Researchers further disclosed that they were unable to determine whether coronavirus jabs caused cases of CSVT in vaccinated people, and further studies will be needed in this area.
Lead author Paul Harrison, professor of psychiatry at the University of Oxford, spoke about the study’s results: ‘Firstly, Covid-19 markedly increases the risk of CSVT, adding to the list of blood clotting problems this infection causes.’
Secondly, the COVID-19 risk is higher than seen with the current vaccines, even for those under 30; something that should be taken into account when considering the balances between risks and benefits for vaccination.

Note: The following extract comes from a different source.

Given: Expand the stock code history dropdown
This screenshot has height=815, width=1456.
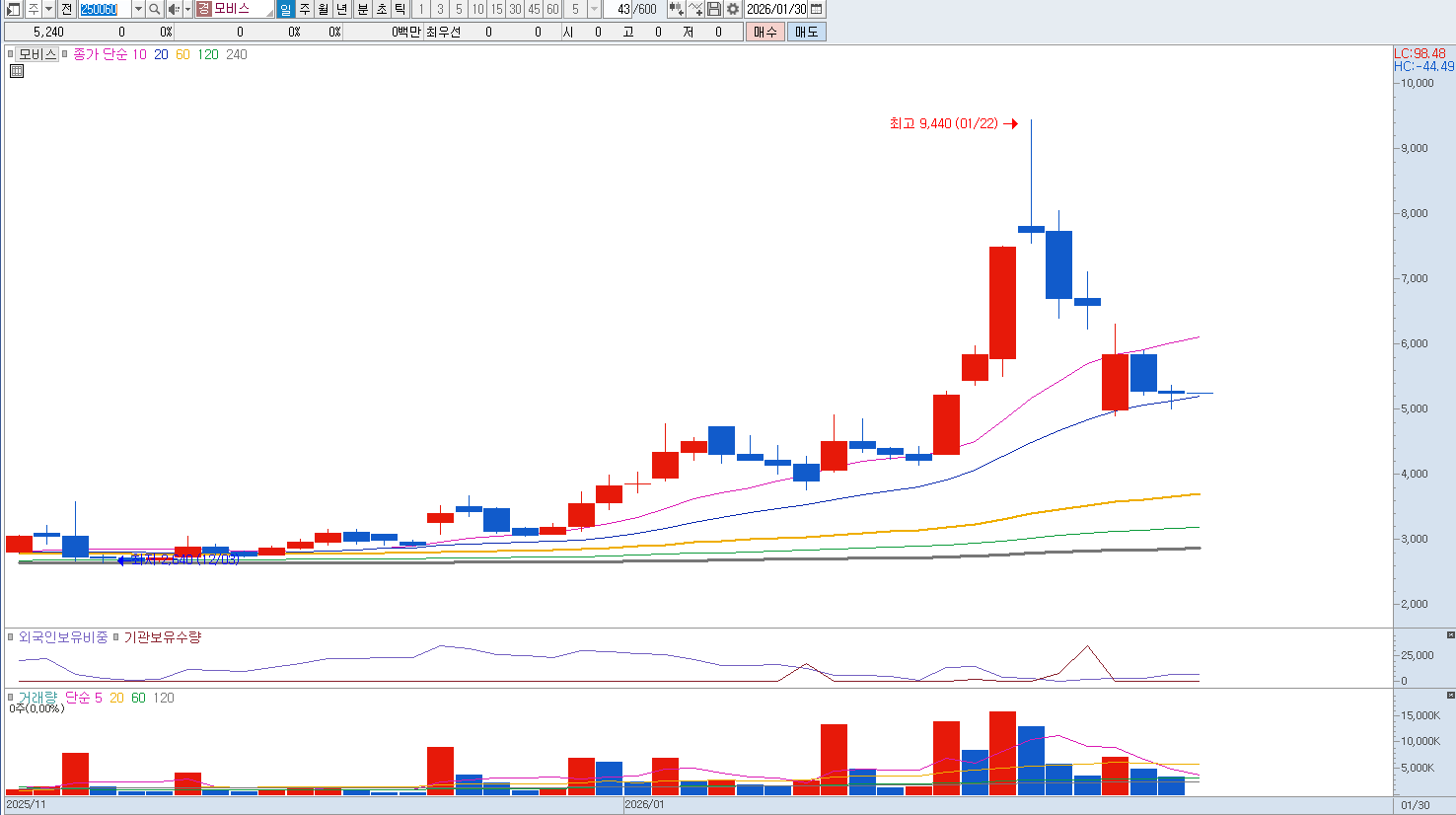Looking at the screenshot, I should 138,9.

Using the database, the researchers could not decipher whether or not the CSVT seen in those with COVID shared similar features to those who developed CSVT after their vaccine. Professor Beverley Hunt of Thrombosis UK revealed that the circumstances that cause CSVT in each situation were likely not the same:
Patients who are hospitalised with COVID-19 have very pro-thrombotic (sticky) changes in their blood, which persist after they have been discharged. This will lead to an increased rate of blood clots. The mechanism for the very rare blood clots and low platelet counts seen after the AstraZeneca vaccine is different. It is associated with an immune response.
What about the Oxford/AstraZeneca vaccine?
The Oxford study did not cover patients of the Oxford/AstraZeneca jab. However, the European Medicines Agency has revealed that one type of this CSVT has so far occurs in around five out of one million people with this vaccine. This observation cannot compare to that of the US as the populations of vaccinated citizens are not the same.
Last week the drug watchdog, the European Medicines Agency, announced a possible link between CSVT and vaccines but that the risk of dying of coronavirus was much more worrisome.
Denmark has now wholly stopped the Oxford/AstraZeneca vaccine distribution and is the first European country to do so, despite many others previously suspending their distribution.
Most recently, the US, Canada, the EU and South Africa also suspended the rollout of the Johnson & Johnson vaccine over similar blood clot fears. However, for both these vaccines, blood clots are an extremely rare side effect.